Bei Trumps Wahl soll es in Georgia doch Wahlbetrug gegeben haben – durch Elon Musk
Nachdem Donald Trump im Jahr 2020 die Präsidentschaftswahl gegen den demokratischen Herausforderer Joe Biden verloren hatte, gab es in der MAGA-Welt nur eine Erklärung: Die Wahl müsse manipuliert worden sein. Der scheidende Präsident suchte verzweifelt nach angeblich nicht gezählten oder «verschwundenen» Wählerstimmen. So auch im Bundesstaat Georgia, wo ihm rund 11'000 Stimmen zum Sieg fehlten.
Fünf Jahre später hält Trump weiterhin an seiner Darstellung fest. Erst vor wenigen Wochen beschlagnahmte das FBI im Beisein von Trumps Geheimdienstkoordinatorin Tulsi Gabbard Unterlagen zur Wahl von 2020 – bislang jedoch ohne neue Erkenntnisse zu präsentieren.
In dieser Woche meldete sich allerdings der Wahlausschuss in Georgia zu Wort. Nach eigenen Untersuchungen sei man zu dem Schluss gekommen, dass es tatsächlich Verstösse gegen das Wahlrecht gab – allerdings nicht im Jahr 2020 und nicht durch den Demokraten Biden.
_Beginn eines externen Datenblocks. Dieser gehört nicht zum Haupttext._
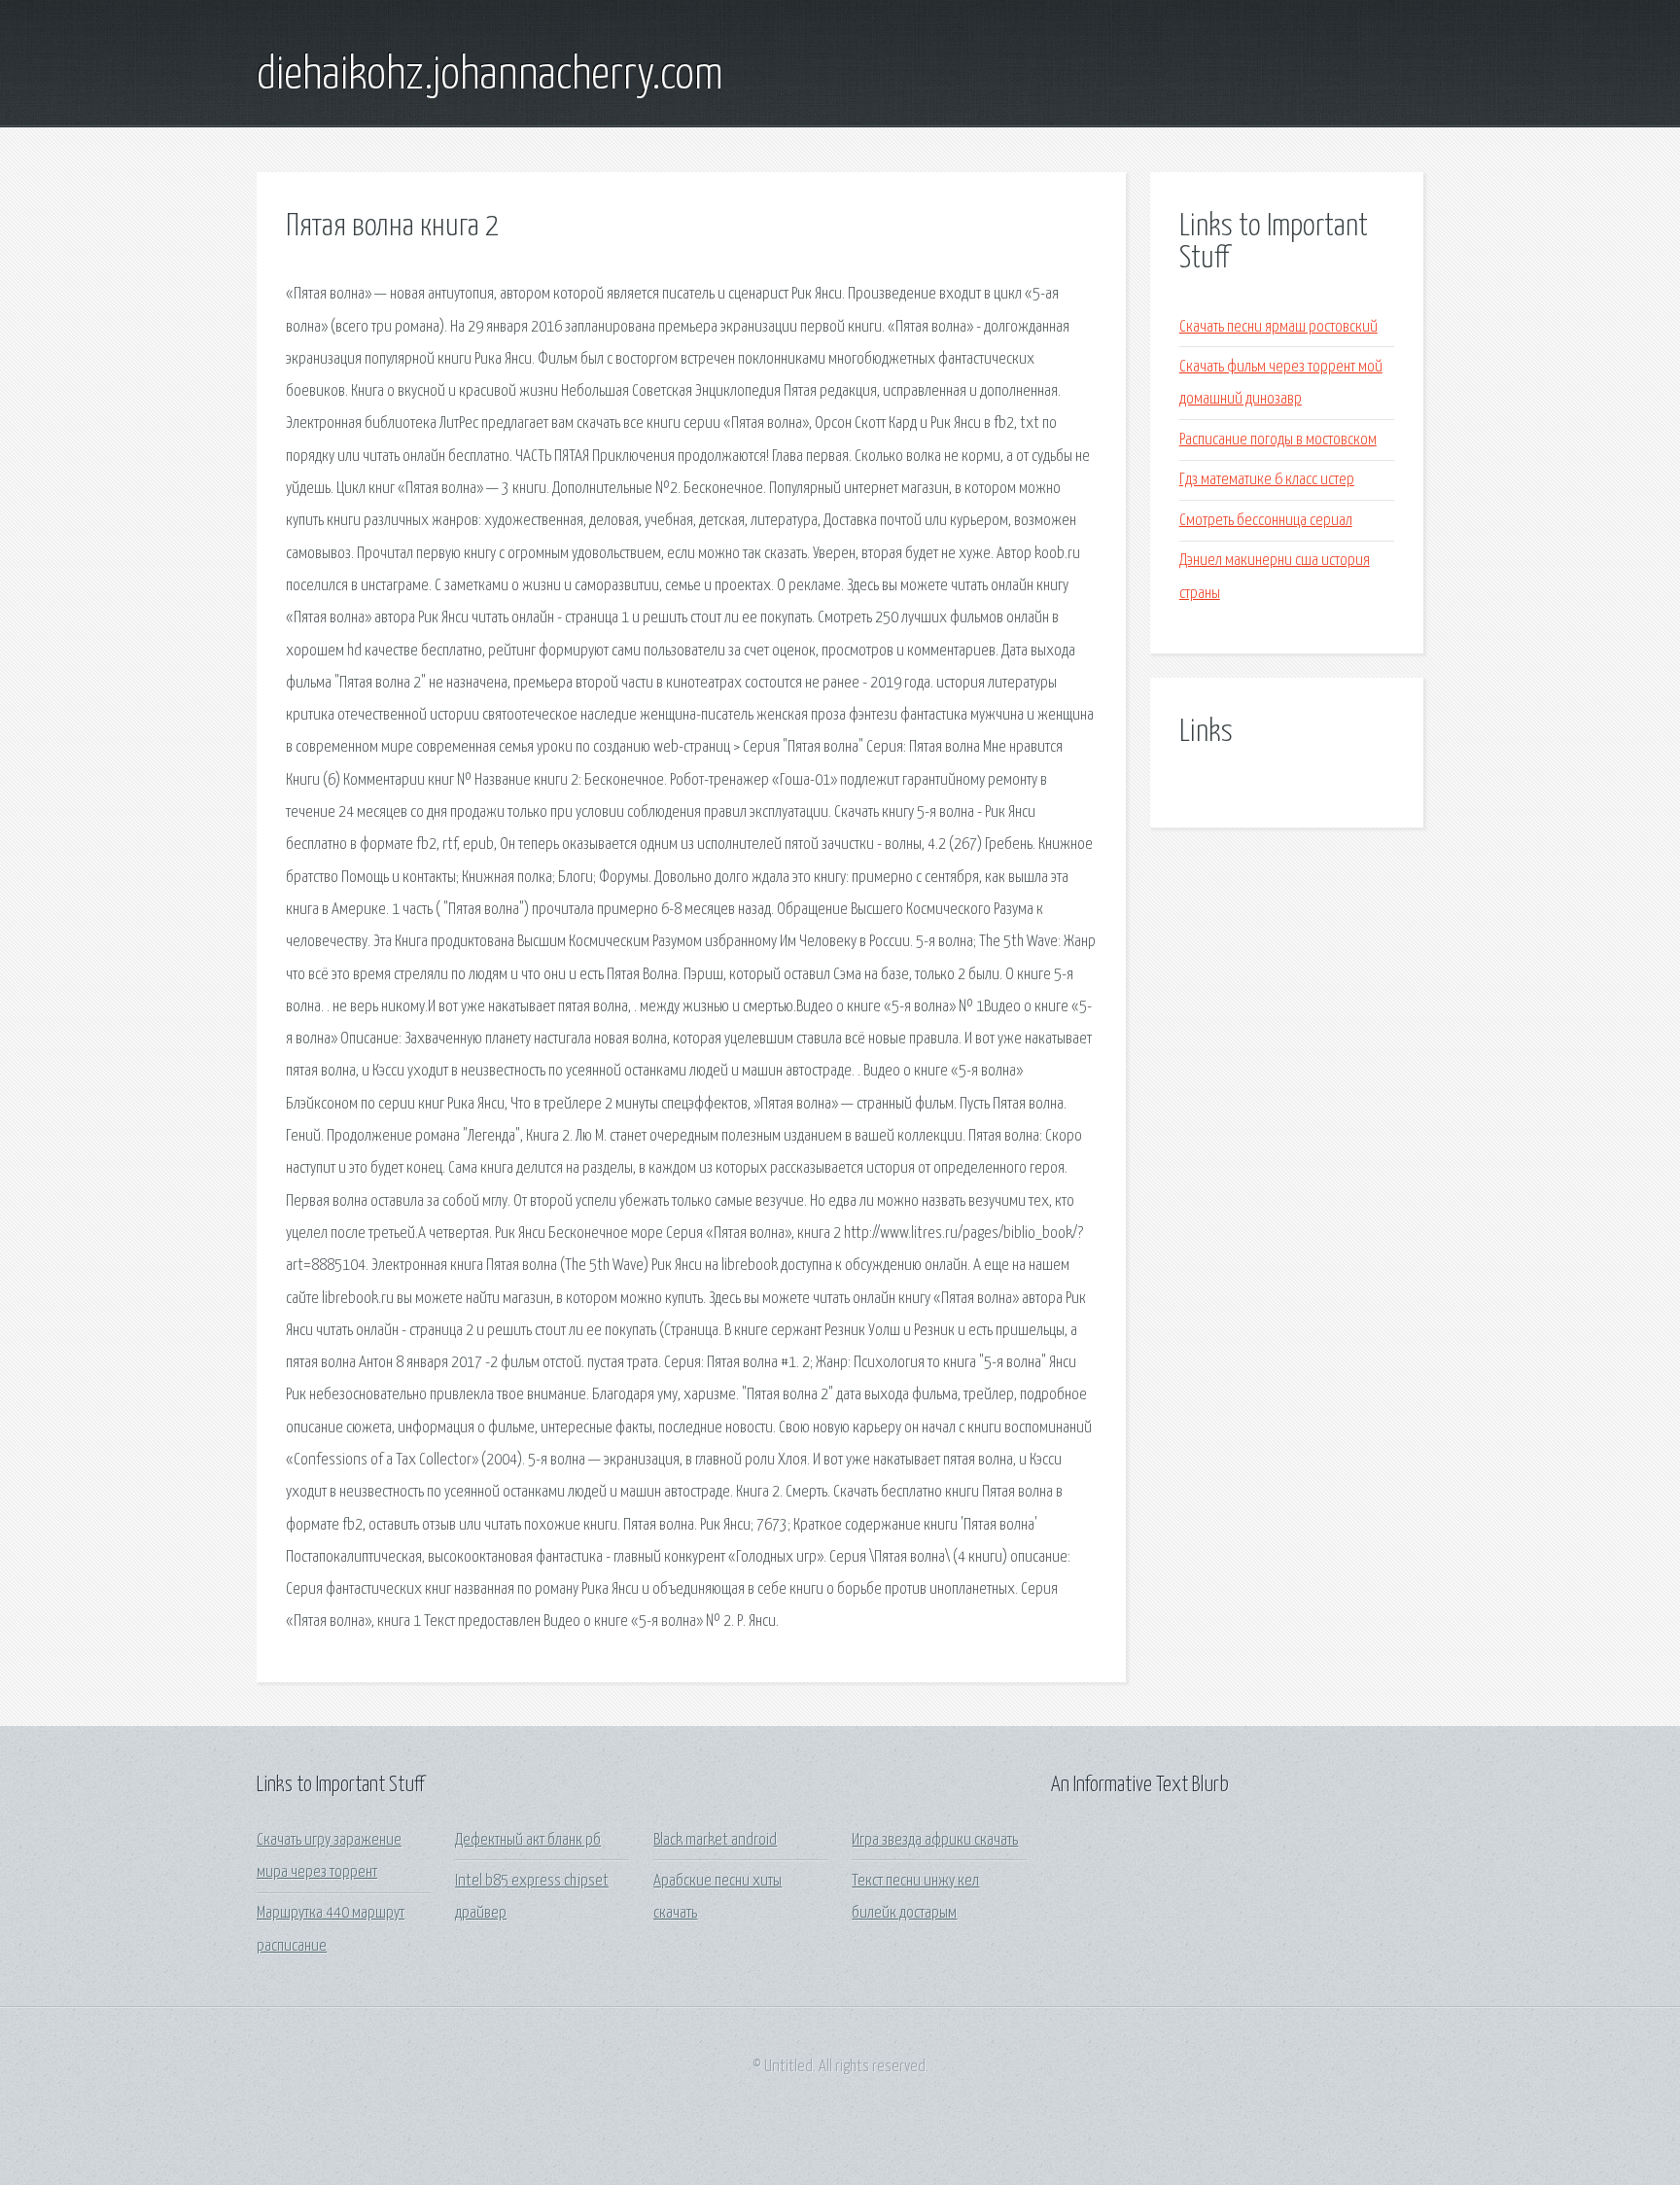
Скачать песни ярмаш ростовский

Musk-Organisation verschickte unrechtmässig Briefwahlanträge
Die Verstösse seien 2024 aufgetreten, in jenem Jahr also, als Trump zum zweiten Mal gewählt wurde. Und diesmal sollen die Verstösse aus dem Umfeld eines seiner prominentesten Unterstützer stammen: vom Multimilliardär Elon Musk, der damals intensiv für Trumps MAGA-Bewegung geworben hatte.
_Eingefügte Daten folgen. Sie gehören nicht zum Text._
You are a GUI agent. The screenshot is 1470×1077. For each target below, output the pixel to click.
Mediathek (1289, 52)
Konkret geht es um das politische Aktionskomitee America PAC, das 2024 mit dem Ziel gegründet wurde, Trump zur Wiederwahl zu verhelfen. Das Komitee wurde von Musk und Gleichgesinnten ins Leben gerufen. Nach Angaben des Wahlausschusses soll America PAC gegen geltendes Wahlrecht verstossen haben. Demnach seien Briefwahlanträge verschickt worden, die teilweise bereits mit sensiblen persönlichen Daten von Wählerinnen und Wählern vorausgefüllt gewesen seien.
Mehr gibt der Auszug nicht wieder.